Molly just finished The Mysterious Benedict Society, a recently- penned classic for the teen crowd. She thought the text was well written and the ideas are good, but Molly wanted more emotion in the book. She has now turned to Sweet Little Lies by Lauren Conrad, the sequel to L.A. Candy. Partway through, she is reading it because it is a sequel and she wanted to know what happened in the rest of the series. Molly said, "I like how she talks just like its another day, no extravagant descriptions...more of a care-free fun read than a deep one." Her next book will likely be Elixer by Hillary Duff. She read a review in Entertainment Week that spoke positively of the book. She wants to know if the "typical author actor- role" will work out for Hillary because she likes watching her in movies. The plot sounds interesting too to Molly.
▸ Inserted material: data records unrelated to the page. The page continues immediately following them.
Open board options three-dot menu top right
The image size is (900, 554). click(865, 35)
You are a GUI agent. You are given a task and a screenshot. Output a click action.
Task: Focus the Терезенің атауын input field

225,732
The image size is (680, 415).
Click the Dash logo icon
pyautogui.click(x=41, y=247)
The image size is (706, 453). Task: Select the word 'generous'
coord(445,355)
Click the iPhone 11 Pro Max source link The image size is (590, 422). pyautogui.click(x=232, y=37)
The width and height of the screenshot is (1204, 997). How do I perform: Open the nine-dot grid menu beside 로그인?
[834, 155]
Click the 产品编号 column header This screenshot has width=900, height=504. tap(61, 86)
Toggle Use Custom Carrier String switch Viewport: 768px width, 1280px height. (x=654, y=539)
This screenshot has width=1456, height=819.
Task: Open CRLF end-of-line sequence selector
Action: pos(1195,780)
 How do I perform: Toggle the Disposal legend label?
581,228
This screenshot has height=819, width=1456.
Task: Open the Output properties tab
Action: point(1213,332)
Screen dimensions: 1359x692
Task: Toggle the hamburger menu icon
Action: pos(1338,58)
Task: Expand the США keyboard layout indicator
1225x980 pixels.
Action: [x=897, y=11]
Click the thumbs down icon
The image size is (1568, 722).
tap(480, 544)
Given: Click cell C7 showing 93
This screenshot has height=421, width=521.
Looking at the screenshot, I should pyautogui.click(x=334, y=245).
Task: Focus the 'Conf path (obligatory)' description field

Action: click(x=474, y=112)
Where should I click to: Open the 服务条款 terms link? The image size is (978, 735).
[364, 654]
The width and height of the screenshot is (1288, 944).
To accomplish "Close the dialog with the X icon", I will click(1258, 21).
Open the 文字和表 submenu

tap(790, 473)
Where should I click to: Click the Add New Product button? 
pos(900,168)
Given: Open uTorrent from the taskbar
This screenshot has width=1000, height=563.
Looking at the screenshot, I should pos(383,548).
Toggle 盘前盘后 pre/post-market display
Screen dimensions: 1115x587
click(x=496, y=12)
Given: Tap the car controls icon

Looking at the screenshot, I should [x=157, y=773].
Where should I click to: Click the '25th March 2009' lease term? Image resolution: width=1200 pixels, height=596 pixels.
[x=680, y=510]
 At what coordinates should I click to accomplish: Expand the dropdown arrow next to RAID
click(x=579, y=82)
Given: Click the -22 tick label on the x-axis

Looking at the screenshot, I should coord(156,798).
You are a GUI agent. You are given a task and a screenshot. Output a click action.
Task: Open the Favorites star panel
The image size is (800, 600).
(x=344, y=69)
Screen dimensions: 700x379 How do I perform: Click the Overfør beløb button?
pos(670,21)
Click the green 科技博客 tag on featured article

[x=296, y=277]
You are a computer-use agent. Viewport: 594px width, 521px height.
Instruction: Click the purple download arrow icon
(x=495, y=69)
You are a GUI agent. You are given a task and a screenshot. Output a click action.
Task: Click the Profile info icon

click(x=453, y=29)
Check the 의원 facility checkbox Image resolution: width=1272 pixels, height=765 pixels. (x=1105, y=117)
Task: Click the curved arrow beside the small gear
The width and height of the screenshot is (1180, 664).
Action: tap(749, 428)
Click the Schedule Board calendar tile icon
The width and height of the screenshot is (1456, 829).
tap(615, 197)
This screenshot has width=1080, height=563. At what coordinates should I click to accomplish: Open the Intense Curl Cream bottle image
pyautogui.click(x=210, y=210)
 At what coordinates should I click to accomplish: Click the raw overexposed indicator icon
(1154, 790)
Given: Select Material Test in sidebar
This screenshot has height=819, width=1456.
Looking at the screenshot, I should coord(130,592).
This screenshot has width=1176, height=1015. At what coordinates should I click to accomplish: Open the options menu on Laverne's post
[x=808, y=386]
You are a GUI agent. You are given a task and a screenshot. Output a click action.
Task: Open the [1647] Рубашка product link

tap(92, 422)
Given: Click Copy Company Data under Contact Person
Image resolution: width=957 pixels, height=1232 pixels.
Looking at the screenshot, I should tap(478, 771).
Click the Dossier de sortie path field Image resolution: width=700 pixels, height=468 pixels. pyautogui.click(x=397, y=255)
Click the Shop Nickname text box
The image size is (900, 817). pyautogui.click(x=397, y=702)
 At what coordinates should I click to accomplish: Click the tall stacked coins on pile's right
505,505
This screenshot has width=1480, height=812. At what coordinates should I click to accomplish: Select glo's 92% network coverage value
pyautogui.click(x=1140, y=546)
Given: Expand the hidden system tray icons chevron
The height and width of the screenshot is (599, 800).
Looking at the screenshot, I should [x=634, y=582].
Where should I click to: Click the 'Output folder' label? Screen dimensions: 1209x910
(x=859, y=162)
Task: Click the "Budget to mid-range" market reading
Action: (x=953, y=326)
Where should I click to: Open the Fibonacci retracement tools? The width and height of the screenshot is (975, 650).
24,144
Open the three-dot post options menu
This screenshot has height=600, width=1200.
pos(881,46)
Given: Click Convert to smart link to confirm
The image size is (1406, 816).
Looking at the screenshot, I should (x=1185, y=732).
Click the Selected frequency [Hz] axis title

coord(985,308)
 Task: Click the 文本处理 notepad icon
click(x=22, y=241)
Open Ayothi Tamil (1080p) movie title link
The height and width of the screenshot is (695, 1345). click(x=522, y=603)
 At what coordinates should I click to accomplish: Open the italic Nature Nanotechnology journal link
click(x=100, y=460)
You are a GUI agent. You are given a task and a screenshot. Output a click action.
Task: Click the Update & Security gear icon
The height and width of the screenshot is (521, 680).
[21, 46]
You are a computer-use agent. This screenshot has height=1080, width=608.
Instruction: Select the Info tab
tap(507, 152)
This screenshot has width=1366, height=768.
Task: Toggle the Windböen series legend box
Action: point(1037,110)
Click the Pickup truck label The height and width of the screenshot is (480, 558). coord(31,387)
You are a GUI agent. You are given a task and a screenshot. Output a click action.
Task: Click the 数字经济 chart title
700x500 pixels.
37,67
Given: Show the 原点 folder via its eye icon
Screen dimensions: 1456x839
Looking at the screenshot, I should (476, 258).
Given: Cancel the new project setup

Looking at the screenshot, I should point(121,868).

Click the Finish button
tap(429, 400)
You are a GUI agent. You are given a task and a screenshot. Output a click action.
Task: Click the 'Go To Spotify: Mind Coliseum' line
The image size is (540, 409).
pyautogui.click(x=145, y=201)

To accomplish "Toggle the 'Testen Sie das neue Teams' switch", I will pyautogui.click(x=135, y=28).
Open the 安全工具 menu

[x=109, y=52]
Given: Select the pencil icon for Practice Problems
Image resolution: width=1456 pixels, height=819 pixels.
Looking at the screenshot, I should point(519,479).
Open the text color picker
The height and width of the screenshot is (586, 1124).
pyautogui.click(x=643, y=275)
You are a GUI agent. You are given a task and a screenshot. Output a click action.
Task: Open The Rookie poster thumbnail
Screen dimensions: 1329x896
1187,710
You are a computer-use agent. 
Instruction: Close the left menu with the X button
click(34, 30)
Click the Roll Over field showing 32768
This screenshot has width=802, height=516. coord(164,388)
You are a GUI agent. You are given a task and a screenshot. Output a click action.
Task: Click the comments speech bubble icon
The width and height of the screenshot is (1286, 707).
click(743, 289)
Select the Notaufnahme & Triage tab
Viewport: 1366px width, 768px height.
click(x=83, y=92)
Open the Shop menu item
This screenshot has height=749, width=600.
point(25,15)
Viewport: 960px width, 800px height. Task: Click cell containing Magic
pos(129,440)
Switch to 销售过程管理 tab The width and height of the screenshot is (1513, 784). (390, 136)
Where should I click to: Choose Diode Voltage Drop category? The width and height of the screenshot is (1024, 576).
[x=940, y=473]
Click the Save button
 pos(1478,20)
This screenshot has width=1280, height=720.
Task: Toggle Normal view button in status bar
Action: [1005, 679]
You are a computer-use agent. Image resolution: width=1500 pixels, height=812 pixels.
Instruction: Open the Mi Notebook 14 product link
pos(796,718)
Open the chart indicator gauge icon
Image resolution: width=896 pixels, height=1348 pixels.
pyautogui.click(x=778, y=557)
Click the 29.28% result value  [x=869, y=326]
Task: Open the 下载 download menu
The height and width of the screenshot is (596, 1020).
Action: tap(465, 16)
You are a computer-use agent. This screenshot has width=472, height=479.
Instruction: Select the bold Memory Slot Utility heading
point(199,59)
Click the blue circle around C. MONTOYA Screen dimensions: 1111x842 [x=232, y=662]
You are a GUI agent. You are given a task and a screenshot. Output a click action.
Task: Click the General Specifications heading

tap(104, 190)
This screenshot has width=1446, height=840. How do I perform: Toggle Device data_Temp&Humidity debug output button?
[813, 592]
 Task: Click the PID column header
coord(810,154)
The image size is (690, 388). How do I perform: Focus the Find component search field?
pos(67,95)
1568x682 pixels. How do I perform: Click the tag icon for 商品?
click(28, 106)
Amelia seems to be beating the current national trend that high school students don't read for pleasure(thank goodness!). She just finished Matched by Ally Condie. It is good and reminded her about Uglies by Scott Westerfield, one of her fave authors. Matched was not what she expected-- she kinda liked the main character but also kinda hated her. She said she won't tell us more because "you have to read it!" Now she is rereading the parts of Matched that she likes. Now that she knows what happens in the book, she "can skip around and work the story to what she wants to happen." Next on the plate: Whip It based on the fascinating movie with Drew Barrymore and Ellen Page. And of course, that required reading for high school...
Alysa has a leg up on the other two: she just turned 13, and with that birthday came a gift certificate to Powell's from our two lovely visitors this week. Because of our recent adventure to the big Powell's downtown, she has a collection of new choices at her fingertips. She just finished Jenny Han's We Will Always Have Summer, followed by Something Like Fate by Susane Colasanti. She just started Sarah Dessen's new one, What Happened To Goodbye. Of those three, she has been most taken by the Dessen book. To Alysa, it is better written and it has a deeper storyline and plot. Let me tell you: when the book was unwrapped, eyebrows of interest raised on Amelia's face. Evidently Amelia is a Sarah Dessen fan too.
What might you add to your summer free reading pile?